Ces expériences difficiles m'ont appris à m'adapter rapidement aux changements et à rester ouvert aux nouvelles opportunités, même dans des situations incertaines, ce qui a finalement enrichi mon parcours professionnel.
Quels sont vos objectifs pour la suite de votre activité professionnelle ?
J'aimerais travailler dans d'autres pays et régions du monde, particulièrement dans des bureaux de la FAO locaux, pour être plus proche de la mise en pratique et de l'implémentation des projets sur le terrain.
Auriez-vous une anecdote en lien avec votre parcours post-master à partager ?
Plutôt de m'arrêter sur une anecdote seule, je préfère partager ce qui m'a vraiment marqué dans mon parcours. Ce sont ces moments où, malgré les différences de milieu ou d'origine, on arrive à créer des espaces d'échange authentiques. Des moments où des personnes venant de contextes très variés – fermiers locaux, représentants d'organisations internationales, ou gouvernements – peuvent discuter ouvertement, sans jugement, et apprendre les uns des autres sur comment améliorer ou transformer leurs pratiques.
Par exemple, l'une des expériences les plus gratifiantes pour moi a été de voir de jeunes agricultrices expliquer comment elles ont transformé leurs pratiques agricoles pour les rendre plus durables et profitables. Observer des représentants de gouvernements et de grandes organisations internationales non seulement écouter, mais aussi véritablement apprendre de ces femmes et s'engager à changer leurs actions de soutien, c'est vraiment inspirant.

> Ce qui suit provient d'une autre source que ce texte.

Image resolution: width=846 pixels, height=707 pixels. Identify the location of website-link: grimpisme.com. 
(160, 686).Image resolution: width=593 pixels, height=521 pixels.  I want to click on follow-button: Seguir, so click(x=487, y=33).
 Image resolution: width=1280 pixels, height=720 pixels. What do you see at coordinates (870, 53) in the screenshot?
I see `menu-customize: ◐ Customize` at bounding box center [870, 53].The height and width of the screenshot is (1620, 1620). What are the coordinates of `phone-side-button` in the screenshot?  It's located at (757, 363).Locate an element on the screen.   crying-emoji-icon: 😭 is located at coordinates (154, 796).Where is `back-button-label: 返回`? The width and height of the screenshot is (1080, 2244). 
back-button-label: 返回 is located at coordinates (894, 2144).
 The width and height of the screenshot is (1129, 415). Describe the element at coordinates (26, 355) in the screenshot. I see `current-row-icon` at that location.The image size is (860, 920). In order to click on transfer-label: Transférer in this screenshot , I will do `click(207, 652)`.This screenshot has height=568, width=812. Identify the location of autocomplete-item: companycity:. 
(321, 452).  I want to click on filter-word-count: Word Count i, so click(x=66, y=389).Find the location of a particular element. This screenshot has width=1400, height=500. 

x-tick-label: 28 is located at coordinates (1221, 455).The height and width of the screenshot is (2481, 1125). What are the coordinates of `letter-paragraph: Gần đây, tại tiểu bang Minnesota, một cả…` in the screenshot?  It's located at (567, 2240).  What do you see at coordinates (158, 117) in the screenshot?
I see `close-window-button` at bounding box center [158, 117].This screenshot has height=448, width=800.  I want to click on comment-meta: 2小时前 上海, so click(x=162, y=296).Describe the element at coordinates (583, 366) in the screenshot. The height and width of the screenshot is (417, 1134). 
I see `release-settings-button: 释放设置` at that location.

Ces échanges montrent que l'apprentissage est un processus continu et collectif, et que c'est en partageant nos expériences qu'on peut construire ensemble des systèmes plus durables et équitables. Pour moi, ces moments de connexion et de compréhension mutuelle sont vraiment au cœur de ce que je fais. Malgré toutes les difficultés, ils illustrent la puissance du dialogue et de la collaboration pour surmonter les défis globaux.